Deux ordres en Afrique du Sud restreignant l’appel musulman à la prière ou à l’adhan ont provoqué l’indignation des musulmans locaux.
Vendredi dernier, à Pretoria, la capitale, les inspecteurs de la ville ont ordonné à une installation d’arrêter de diffuser l’adhan par haut-parleurs.
Cette décision est intervenue à peine une semaine après qu’un juge de la ville côtière de Durban a ordonné à l’institut islamique Madrasah Taleemuddeen d’atténuer son adhan après une plainte d’un voisin accusant l’établissement de «faire du bruit».
Le juge Sidwell Mngadi de la Haute Cour du Kwazulu-Natal a tranché en faveur d’un résident vivant en face de l’institut musulman qui s’était plaint, lui ordonnant de s’assurer que son appel à la prière ne soit pas audible par les propriétés voisines.
Iqbal Jassat, un fonctionnaire du groupe de défense Media Review Network (MRN), a déclaré qu’il était scandalisé que dans l’ère post-apartheid, l’Afrique du Sud soit malheureusement toujours aux prises avec la question de l’adhan.
«Bien que les tentatives de faire taire les adhan aient été peu nombreuses, elles existent toujours, comme c’est le cas au KwaZulu-Natal, à Pretoria et au Cap, ce qui est totalement inacceptable», a-t-il déclaré par téléphone à Anadolu Agency (AA).
Jassat a déclaré qu’ils déploraient la façon dont certaines des plaintes contre les adhan avaient été motivées par la haine ou des raisons politiques.
Il a appelé les autorités à être conscientes des tendances islamophobes chaque fois que des plaintes sont déposées.
« La haine, le sectarisme et l’intolérance religieuse ne doivent pas être récompensés en faisant taire l’adhan », a-t-il déclaré.
«En tant qu’organisations musulmanes responsables, nous savons que les mosquées de tout le pays ont veillé à ce que dans le cas des adhans amplifiés, celles-ci soient conformes aux règlements municipaux respectifs», a-t-il déclaré.
Faisal Suliman, président du South Africa Muslims Network (SAMNET), a dénoncé la décision au KwaZulu-Natal, à Durban.
« Nous avons exprimé sans ambiguïté la déception de notre communauté face au manque de jugement lors de diverses interviews dans les médias grand public et le fait qu’il fallait faire appel », a-t-il dit aux AA par téléphone.
Il a exhorté la communauté musulmane de Pretoria à contester l’avis du 28 août émis par les autorités de la ville contre l’adhan.
« Nous pensons que l’avis adressé à la mosquée de Pretoria ne résistera pas au test constitutionnel.

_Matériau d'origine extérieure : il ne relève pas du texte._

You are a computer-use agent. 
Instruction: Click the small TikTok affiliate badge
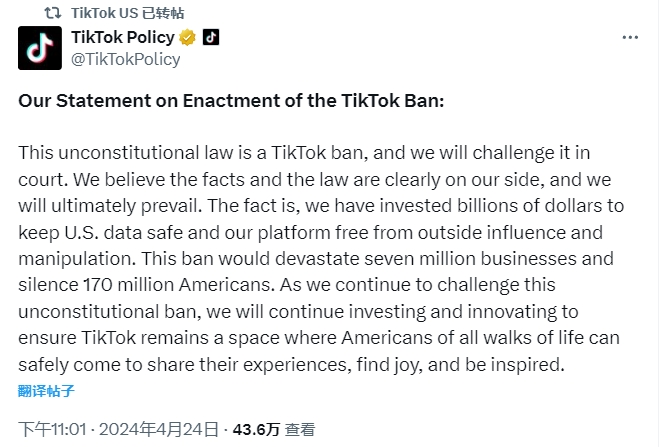[x=210, y=38]
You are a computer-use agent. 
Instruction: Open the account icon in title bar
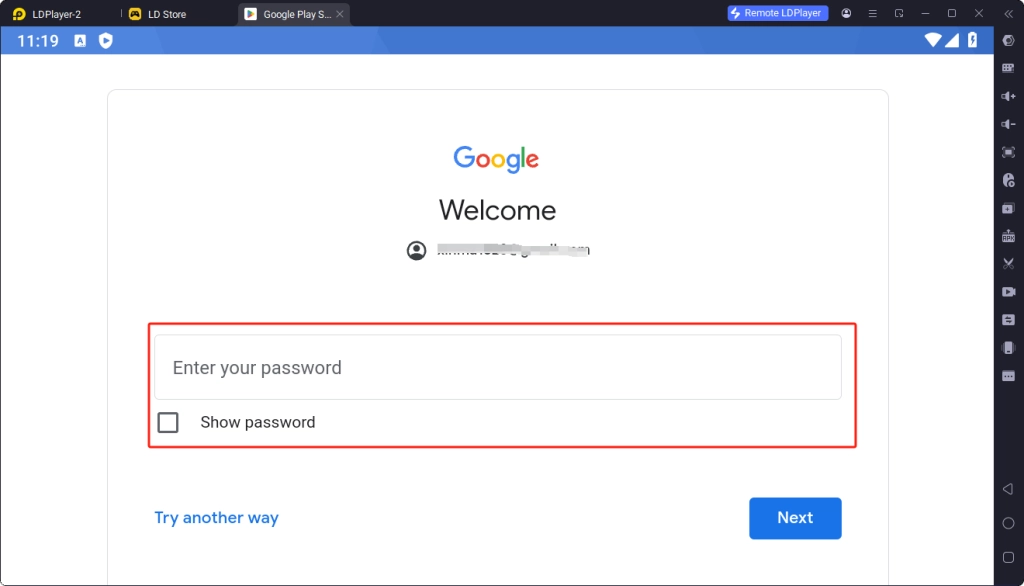pyautogui.click(x=845, y=13)
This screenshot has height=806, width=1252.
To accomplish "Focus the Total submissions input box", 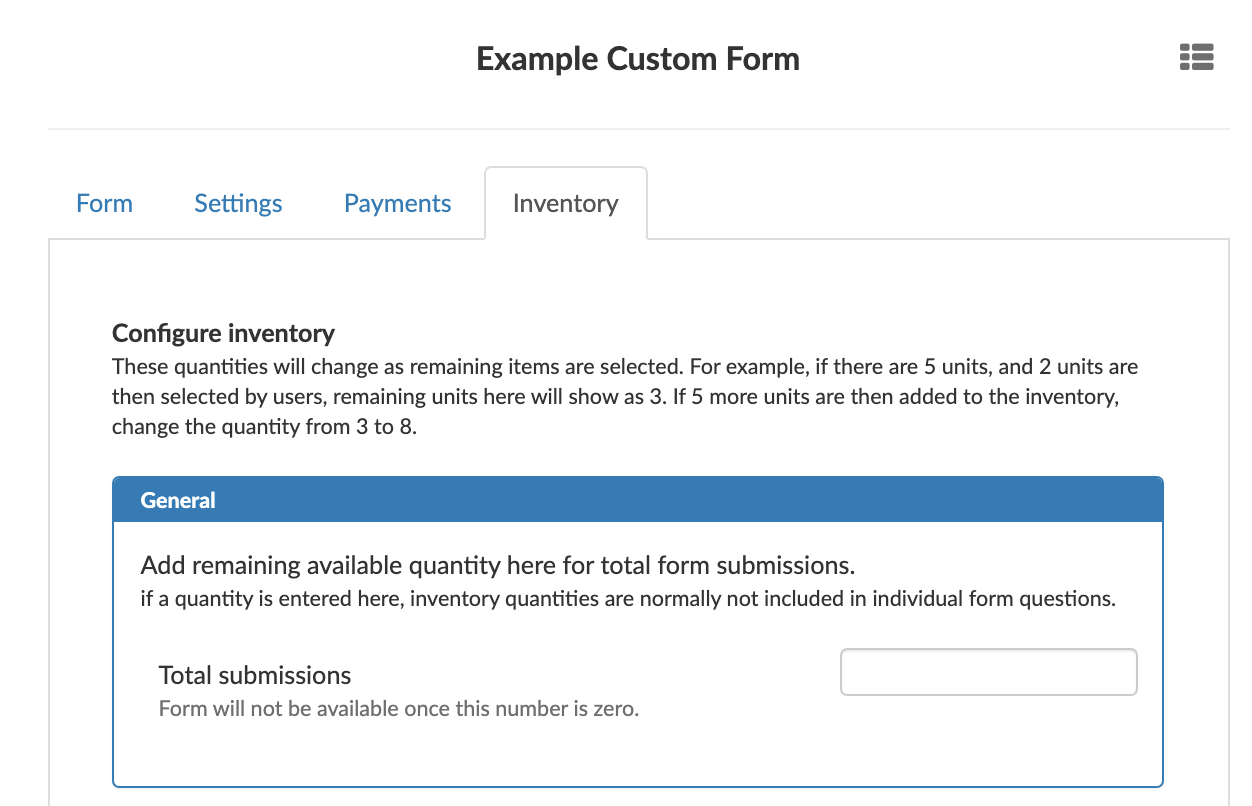I will 988,672.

Nous pensons qu’ils doivent prouver que l’adhan est en train de perturber et contester cela devant le tribunal », a-t-il déclaré, ajoutant que la mesure implique également que Les cloches d’églises, les festivals de musique et les matchs de football devraient être également limités pour faire du «bruit».
Il a exhorté les communautés et les autorités de la ville à parvenir à un compromis tel que de ne pas diffuser des adhans amplifiés au profit des non-musulmans.
Les musulmans représentent environ 3% des 57 millions d’habitants de l’Afrique du Sud. Ils sont activement impliqués dans tous les secteurs de l’économie sud-africaine.
Les efforts des AA pour obtenir un commentaire des autorités de Pretoria sur la controverse n’ont pas abouti.